Urgenza di contenuti
balenati nell'infrenabile notte; energica volontà e voluttà di nomade, di tramp,
che conosceva Whitman e Rimbaud ed esperimentava la sua poesia come un atto
indifferenziato di natura estetica e insieme volontaristica; song of himself; saison en
enfer; paroliberismo e autobiografismo di marca lacerbiana e
vociana; diffusi echi neo-classici, echi non solo carducciani, ma dannunziani
che per conto nostro non vorremmo disgiungere dalla natura più personale e più
oscura del messaggio barbaro di Campana, da quell'idea di una poesia orfica che
non si limita al titolo del libro e che non si può ritenere estranea alla sua
convinzione di tardo rapsodo germanico, attratto e abbagliato dalle ardenti
luci del Mediterraneo; tutto ciò appare a lampi nelle brevi pagine dei Canti Orfici. Fermiamoci un istante su quell'orfismo che
il suo libro non tenta certo di definire. Coincide col sorgere in Italia di una
pittura metafisica (Carrà, De Chirico) di cui Campana non poté ignorare la
presenza e le intenzioni. Come il primo De Chirico anche Campana è un
suggestivo evocatore delle vecchie città italiane: Bologna, Faenza, Firenze,
Genova, lampeggiano nelle sue poesie e gli suggeriscono alcuni dei suoi
momenti più alti. Sarà forse quest'aspetto barbaro, e se vi piace antico,
un'altra spia del suo latente carduccianesimo, del resto meglio visibile in alcune
aperture di distico? È possibile; ma a noi sembra che l'orfismo di Campana e la
sua illusione di essere un tardo poeta germanicaus sperduto
nei paesi del sud coincidano nelle intenzioni e persino nei risultati.

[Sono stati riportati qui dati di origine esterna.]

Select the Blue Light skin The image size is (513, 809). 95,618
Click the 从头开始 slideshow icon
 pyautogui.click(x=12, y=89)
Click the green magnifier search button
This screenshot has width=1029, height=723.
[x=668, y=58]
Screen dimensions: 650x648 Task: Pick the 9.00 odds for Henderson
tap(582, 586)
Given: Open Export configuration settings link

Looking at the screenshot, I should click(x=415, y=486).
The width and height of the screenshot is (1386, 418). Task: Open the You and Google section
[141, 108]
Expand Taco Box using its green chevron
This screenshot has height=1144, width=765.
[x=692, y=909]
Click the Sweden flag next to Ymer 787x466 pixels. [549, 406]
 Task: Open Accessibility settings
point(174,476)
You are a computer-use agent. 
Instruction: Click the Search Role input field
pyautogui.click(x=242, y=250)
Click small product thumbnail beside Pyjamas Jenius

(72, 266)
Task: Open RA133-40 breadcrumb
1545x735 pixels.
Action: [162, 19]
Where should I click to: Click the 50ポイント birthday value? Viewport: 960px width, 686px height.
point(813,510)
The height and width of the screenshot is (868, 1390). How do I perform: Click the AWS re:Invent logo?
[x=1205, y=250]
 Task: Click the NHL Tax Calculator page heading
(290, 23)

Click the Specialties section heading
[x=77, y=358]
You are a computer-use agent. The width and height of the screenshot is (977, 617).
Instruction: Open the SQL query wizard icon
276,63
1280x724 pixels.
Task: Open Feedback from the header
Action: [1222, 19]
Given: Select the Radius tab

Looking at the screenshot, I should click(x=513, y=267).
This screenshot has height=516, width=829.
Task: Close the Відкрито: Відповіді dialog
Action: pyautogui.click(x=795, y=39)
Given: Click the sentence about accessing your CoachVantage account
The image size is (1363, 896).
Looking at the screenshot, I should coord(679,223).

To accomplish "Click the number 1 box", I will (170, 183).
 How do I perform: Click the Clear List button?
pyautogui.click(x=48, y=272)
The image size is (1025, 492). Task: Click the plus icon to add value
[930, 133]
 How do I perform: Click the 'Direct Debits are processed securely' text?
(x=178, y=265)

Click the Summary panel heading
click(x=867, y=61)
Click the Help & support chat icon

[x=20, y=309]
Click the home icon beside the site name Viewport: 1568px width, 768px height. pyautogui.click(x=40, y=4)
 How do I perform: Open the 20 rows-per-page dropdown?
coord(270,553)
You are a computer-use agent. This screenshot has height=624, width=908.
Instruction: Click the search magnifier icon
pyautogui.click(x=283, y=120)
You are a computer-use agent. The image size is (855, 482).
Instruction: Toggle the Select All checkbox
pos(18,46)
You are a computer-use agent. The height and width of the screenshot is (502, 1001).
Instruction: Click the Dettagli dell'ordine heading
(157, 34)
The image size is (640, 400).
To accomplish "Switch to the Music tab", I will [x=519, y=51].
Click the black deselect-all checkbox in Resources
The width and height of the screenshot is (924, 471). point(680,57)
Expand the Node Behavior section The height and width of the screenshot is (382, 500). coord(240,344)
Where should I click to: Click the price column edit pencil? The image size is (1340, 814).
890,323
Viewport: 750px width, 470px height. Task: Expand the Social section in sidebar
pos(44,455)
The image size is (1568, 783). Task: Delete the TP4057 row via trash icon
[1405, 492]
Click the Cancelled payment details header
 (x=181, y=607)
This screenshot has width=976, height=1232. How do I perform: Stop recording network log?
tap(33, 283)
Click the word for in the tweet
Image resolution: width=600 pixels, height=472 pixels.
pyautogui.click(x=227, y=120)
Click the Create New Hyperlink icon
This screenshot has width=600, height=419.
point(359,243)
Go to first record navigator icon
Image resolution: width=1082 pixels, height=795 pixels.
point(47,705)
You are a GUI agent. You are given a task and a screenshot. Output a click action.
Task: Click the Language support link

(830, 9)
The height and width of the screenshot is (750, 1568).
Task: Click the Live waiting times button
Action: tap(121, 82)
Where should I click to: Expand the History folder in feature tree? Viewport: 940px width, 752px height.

Seguono spunti vari, anche
preziosi per l'interpretazione della sua poesia: « Scorrere sopra la vita,
questo sarebbe necessario, questa è l'unica arte possibile », ed altri accenni
a Nietzsche e a Wagner. Ma è poco, troppo poco perché si possa cercarvi
qualcosa come un « pensiero » di Campana. Quanto il poeta sapesse il tedesco
non ci è noto con esattezza: certo il tedesco non poteva mancare tra quelle
cinque lingue di cui egli, scrivendo a Novaro, si dichiarò buon conoscitore.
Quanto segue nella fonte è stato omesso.